Translate this sentence from the comments on airport searches into Spanish: "When it comes to bogeymen, of which “terrorism” is one, people don’t respond to reason; they respond to fear."

## Text block
○ ○ ○ ○ ○


    So, we have to decide as Americans if we want to get rid of the 4th amendment for searches of one’s persons, and also if we accept criminal touching by the government (private corporations are not subject to the Constitution, but if they touched your genitals they would be committing a crime and subject to arrest. It may be possible for a legal contract to waive that as a crime and permit consensual sexual touching for adults. Children cannot have these crimes waived by their parents though).

    The way to fight this is to personally resist in all legal manner possible, as well as get our government representatives to uphold the Bill of Rights. Sadly, many reps do not.

    One analogy to think about. We don’t outlaw handguns (we could leave rifles legal) despite the fact that Americans kill 8000 people a year – an actual measured threat. There are terrorists living in our urban cities (we call them ‘gangs’) cities who kill Americans, but we have not implemented illegal searches on everyone in these cities in order to regulate illegal handgun possession.

  5. “but we have not implemented illegal searches on everyone in these cities in order to regulate illegal handgun possession.”

    Unfortunately, we have implemented illegal searches, such as Terry stops and stop-and-frisks — over 1,800 EVERY DAY in New York City — 90% of the time targeting blacks and Hispanics. These stops will, sooner or later, come to all of us.

    That’s the point of fighting this stuff, these violations of civil liberties, in whatever form it takes, whether on the streets or at the airport. Not only because it’s wrong, it’s wrong on its face, which is reason enough, but because sooner or later, these abuses that are now used on the “undesirables” of society eventually come to be used on all of us.

    But then that’s another historical fact I’ve presented umpteen times that goes nowhere and persuades no one.

    Just like the fact that the MMW (millimeter wave) scanners have a 54% false positive rate. That fact persuades no one either.

    Or the facts that Jeff so astutely presents and which I and others have repeated umpteen times. Over and over and over. We can present them till we’re blue in the face. When it comes to bogeymen, of which “terrorism” is one, people don’t respond to reason; they respond to fear.

  6. Wow. I normally don’t read this site, but Chris Elliott linked to it today, and that’s what brought me here.

○ ○ ○ ○ ○

## Extracted data
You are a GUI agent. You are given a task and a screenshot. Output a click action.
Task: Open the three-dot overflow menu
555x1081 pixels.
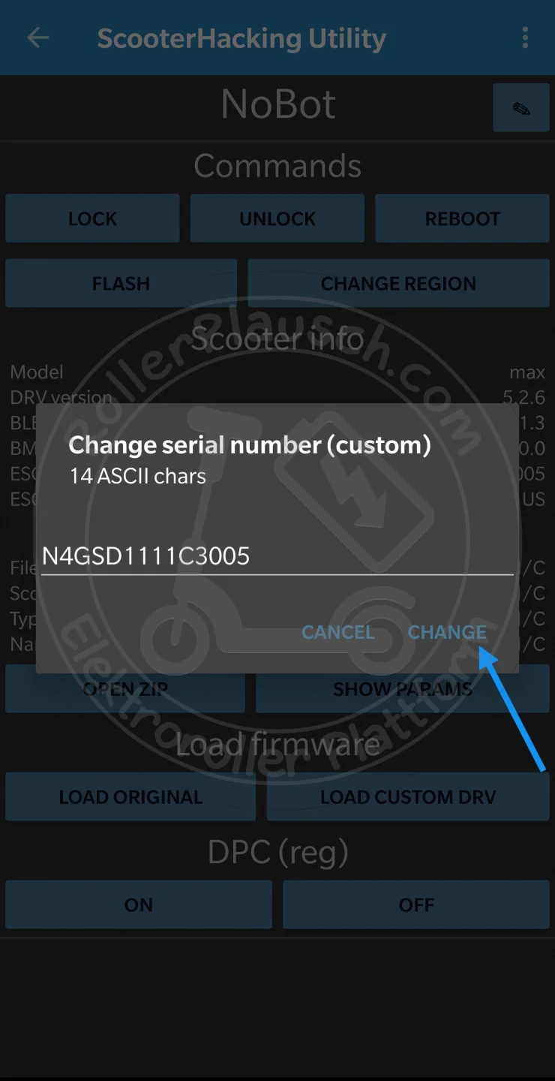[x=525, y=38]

○ ○ ○ ○ ○

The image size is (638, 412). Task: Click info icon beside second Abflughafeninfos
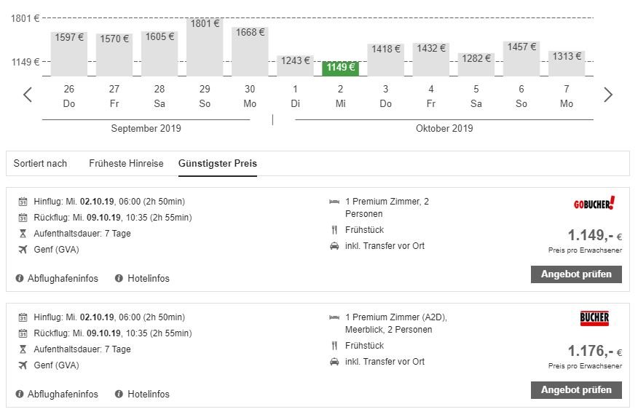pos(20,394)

○ ○ ○ ○ ○

## Solution for this task
Cuando se trata de hombres del saco, de los cuales el «terrorismo» es uno, la gente no responde a la razón; responde al miedo.